Over the course of my life in Berlin, I’ve lived in quite a few different living structures. I moved to this particular community almost a year and a half ago now and I really enjoy it here. 

Anyone who has ever lived in a shared space before knows that doing so harmoniously is one of the most difficult things ever. It doesn’t matter whether you live with a partner, friends, or a stranger you found through WGgesucht, it’s difficult to share a living space, particularly during a pandemic. 

In my community, we regularly confront these difficulties instead of letting them go or allowing them to fester. Having this mindset means that we live with intention. We confront a lot of questions that people living in more traditional settings probably wouldn’t. 

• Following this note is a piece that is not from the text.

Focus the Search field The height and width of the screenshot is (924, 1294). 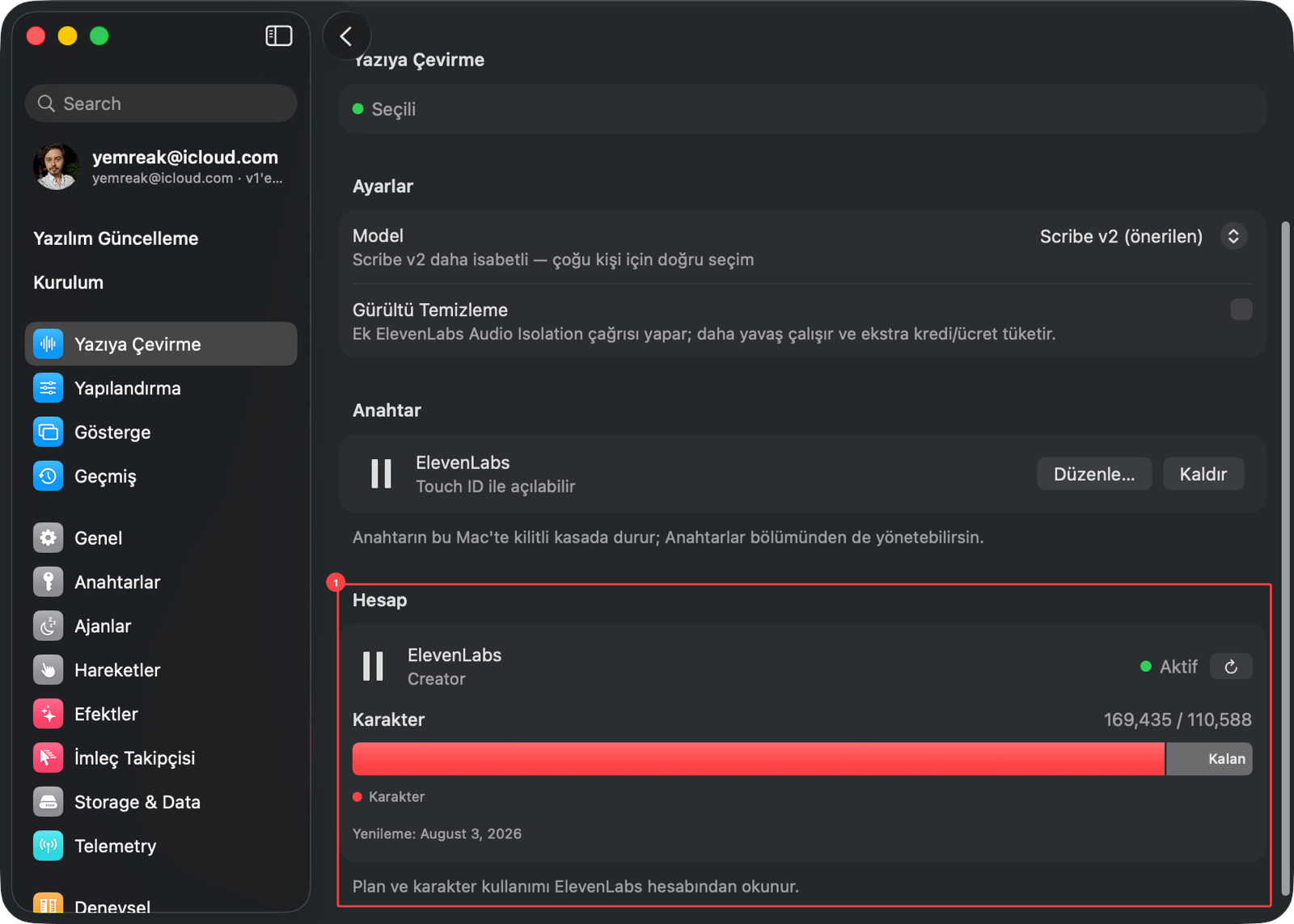[161, 103]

We’re aware that this way of living seems to go against the grain but the reality is that it doesn’t, not at all. Human beings have always lived in a community, doing so is our natural state, the more traditional model. It was only after the industrial revolution when our time became commodofied that we were forced into these nuclear family models and propelled to focus on productivity and capitalism. In communities such as mine, we’re really returning to a more organic state of living, just in a more urban context.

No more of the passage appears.